School in Longview, Texas

Christian Heritage Classical School (CHCS) is a private, nonprofit, K–12, classical Christian school in Longview, Texas. It was founded in 1994. Its enrollment is about 300 students. Its mascot is the Sentinel.

==Location==
CHCS is located north of Longview, Texas, on a 10-acre campus. Facilities include a science lab, library, a football/soccer field, and an indoor basketball court.

==Academics==
The average staff to student ratio at CHCS is c. 1:15. CHCS offers multiple College Board Advanced Placement (AP) courses, and has had a high percentage of students receive National Merit honors compared to other schools in the area.
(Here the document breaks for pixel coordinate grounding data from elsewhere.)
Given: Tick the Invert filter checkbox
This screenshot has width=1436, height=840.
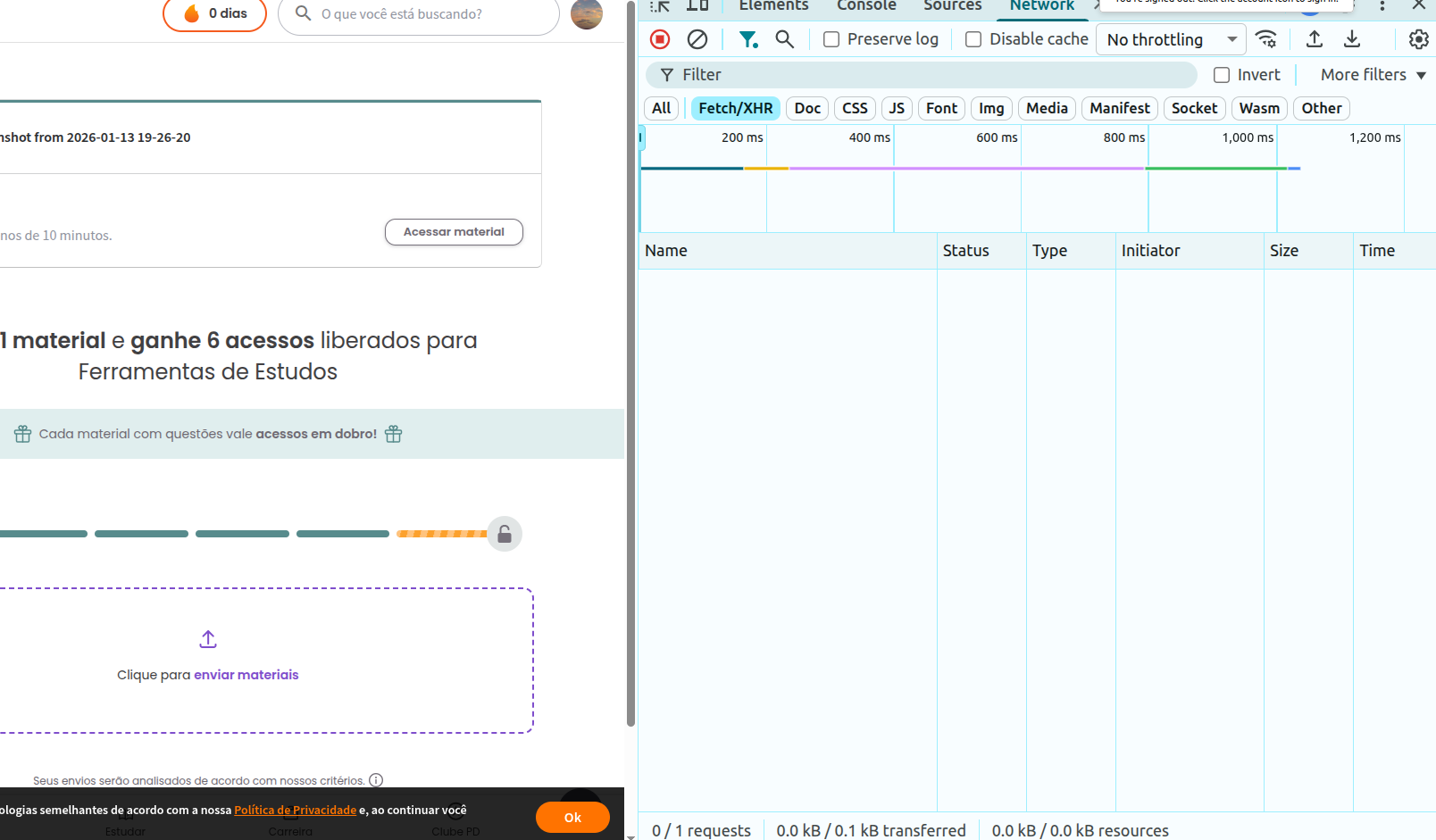Looking at the screenshot, I should 1222,75.
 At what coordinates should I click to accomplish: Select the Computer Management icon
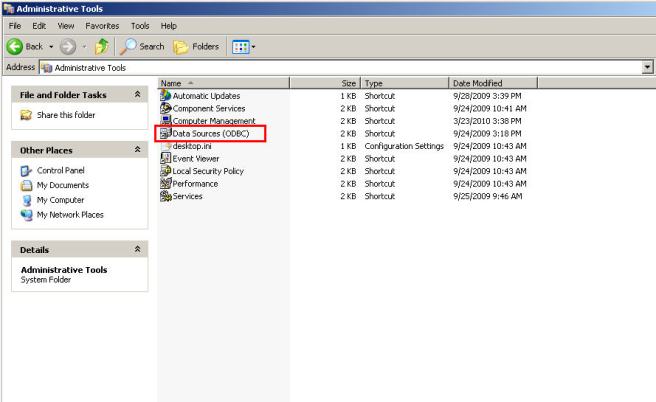[165, 121]

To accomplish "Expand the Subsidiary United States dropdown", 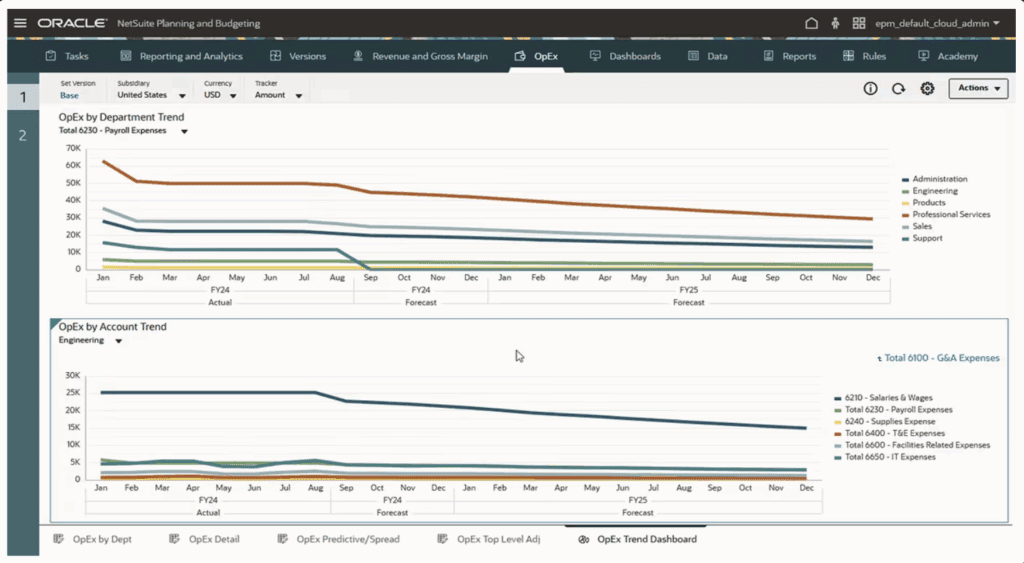I will pyautogui.click(x=152, y=95).
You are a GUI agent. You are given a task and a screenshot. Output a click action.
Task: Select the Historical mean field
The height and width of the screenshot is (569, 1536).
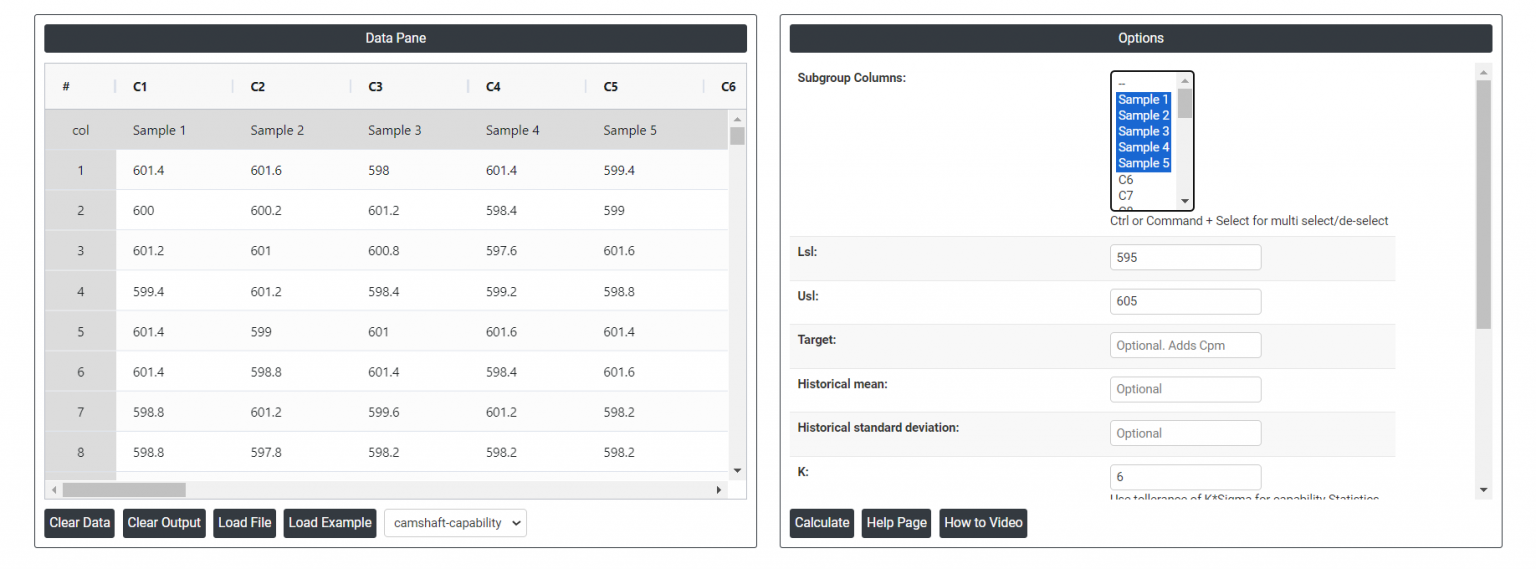(1185, 389)
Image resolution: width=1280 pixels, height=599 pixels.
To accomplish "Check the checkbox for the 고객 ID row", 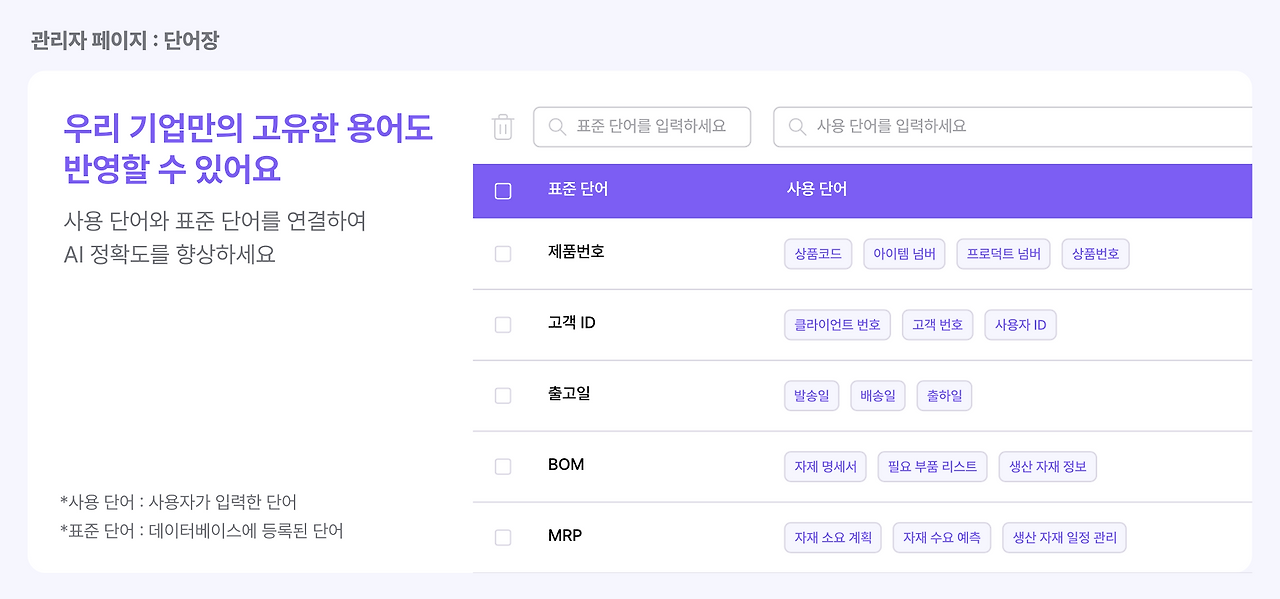I will click(503, 324).
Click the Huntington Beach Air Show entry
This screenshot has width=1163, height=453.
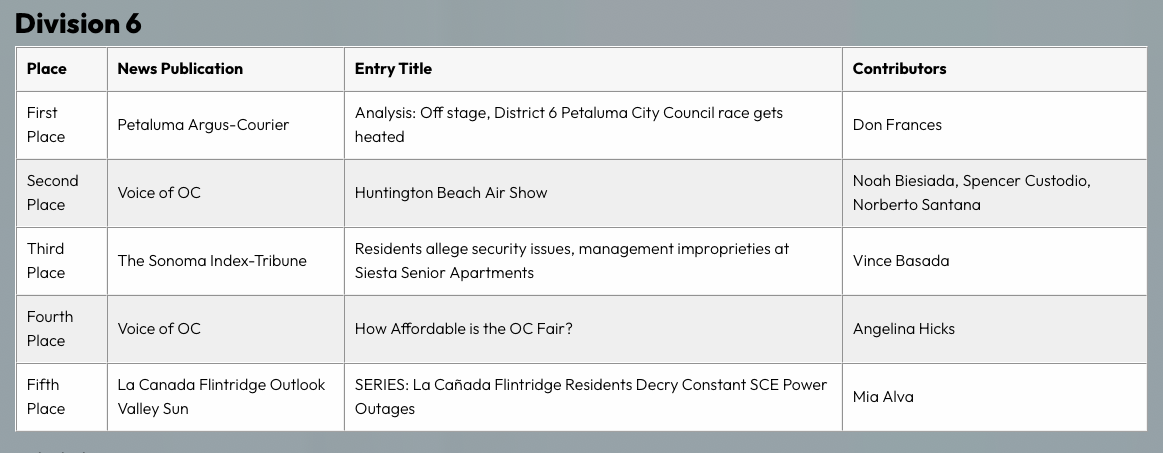(451, 193)
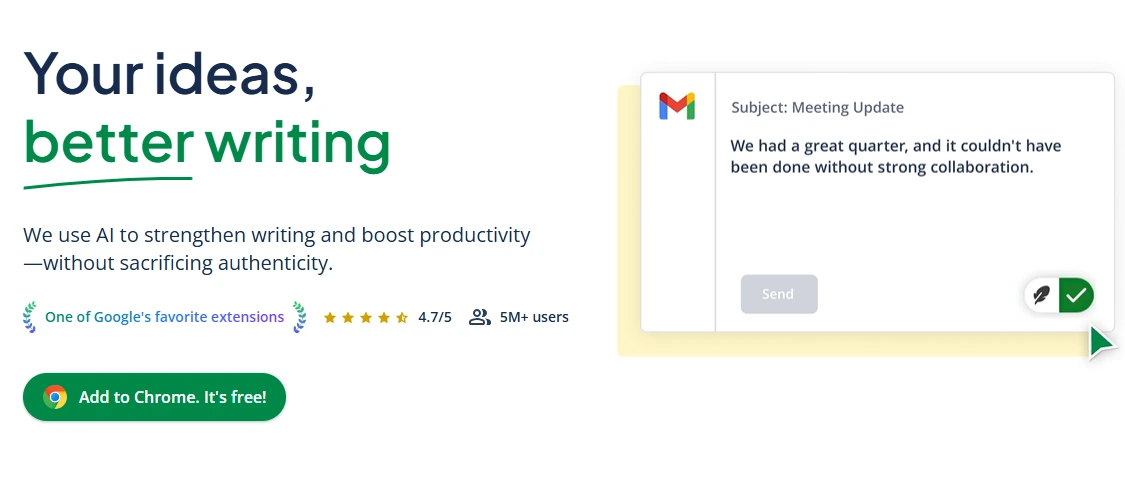Image resolution: width=1125 pixels, height=487 pixels.
Task: Click the users group icon
Action: pos(480,317)
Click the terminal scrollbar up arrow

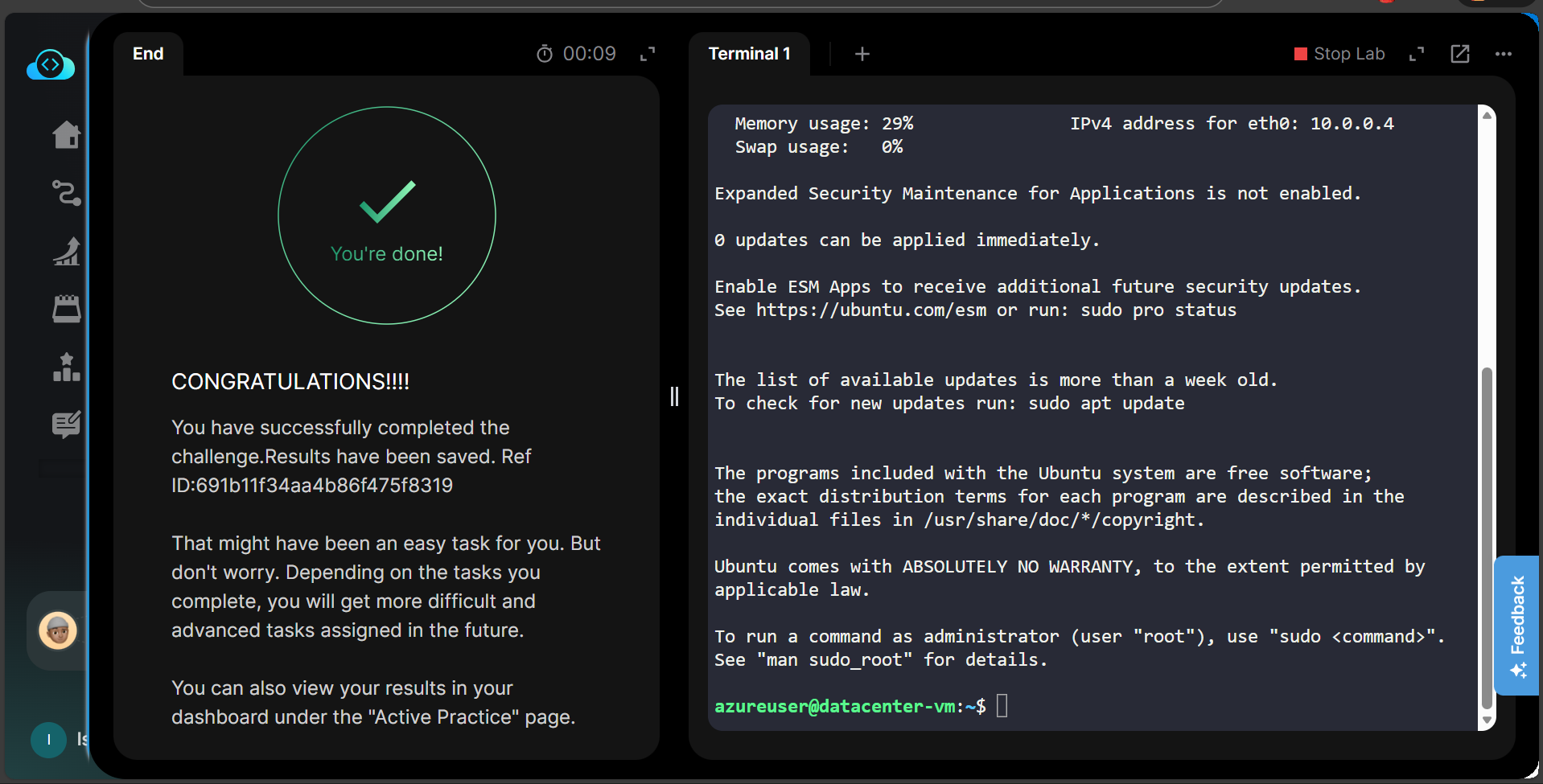coord(1487,115)

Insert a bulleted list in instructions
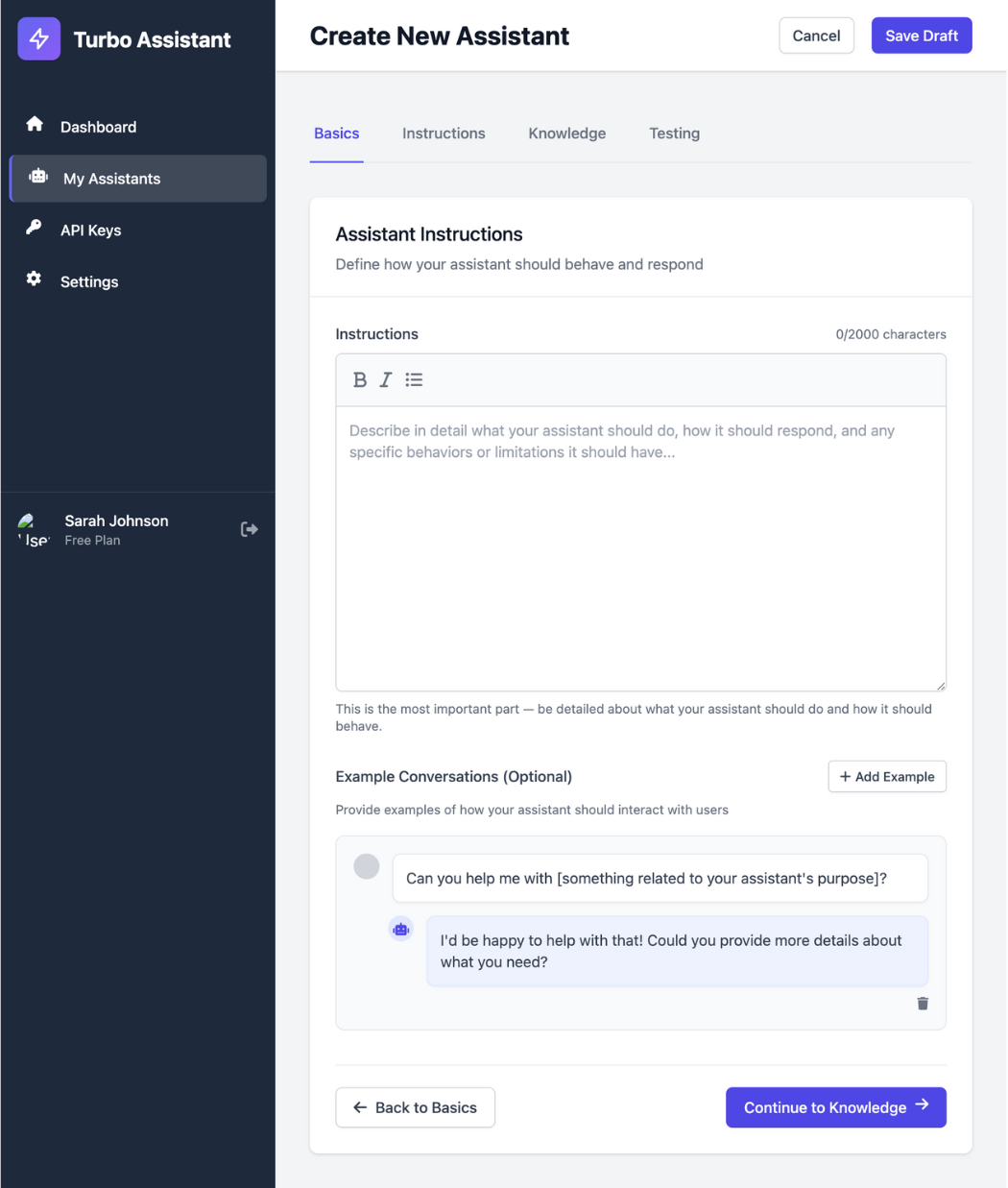pyautogui.click(x=414, y=379)

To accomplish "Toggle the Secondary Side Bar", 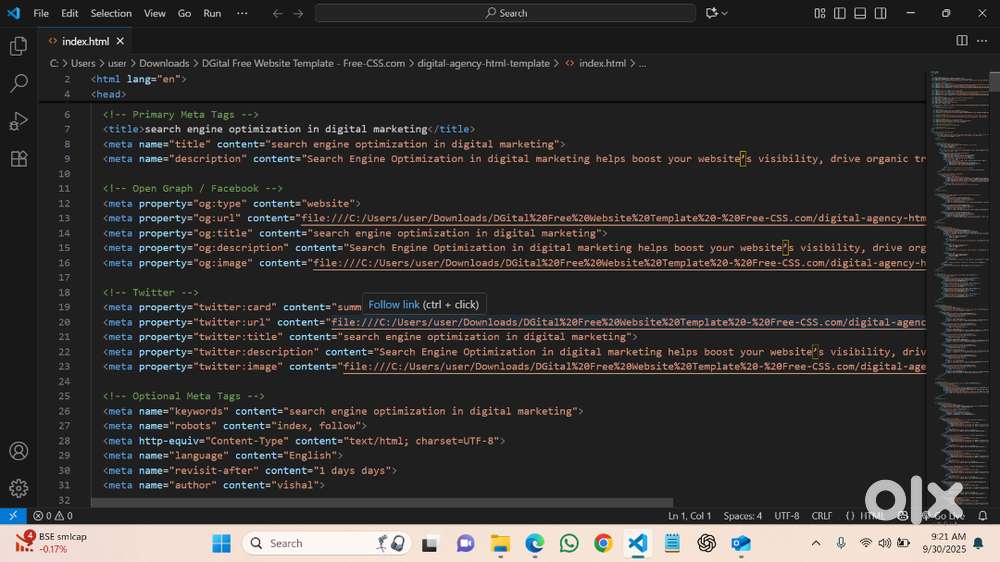I will pyautogui.click(x=880, y=13).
==Extra-curricular activities==
CHCS offers baseball, six man football, cross country, basketball, soccer, volleyball, tennis, track, and golf, as well as choir and strings.

===Baseball===
The school won the 2017 TAPPS 2A State Baseball Championship Title.

===Soccer===
In 2012, CHCS was the TAPPS (Texas Association of Private and Parochial Schools) 2A state championship in soccer. CHCS was also a state soccer finalist in 2009 and 2010. In 2010, CHS had three players chosen for the TAPPS Fall Soccer All-State first team.

Six Man Football
In 2022, the school won the Six Man Div State Championship by a score of 36-20 over Bracken Christian School. Christian Heritage finished the year with a 12-2 record.

==Affiliations==
Christian Heritage Classical School is a member of the Association of Classical and Christian Schools (ACCS). It is accredited through AdvancED.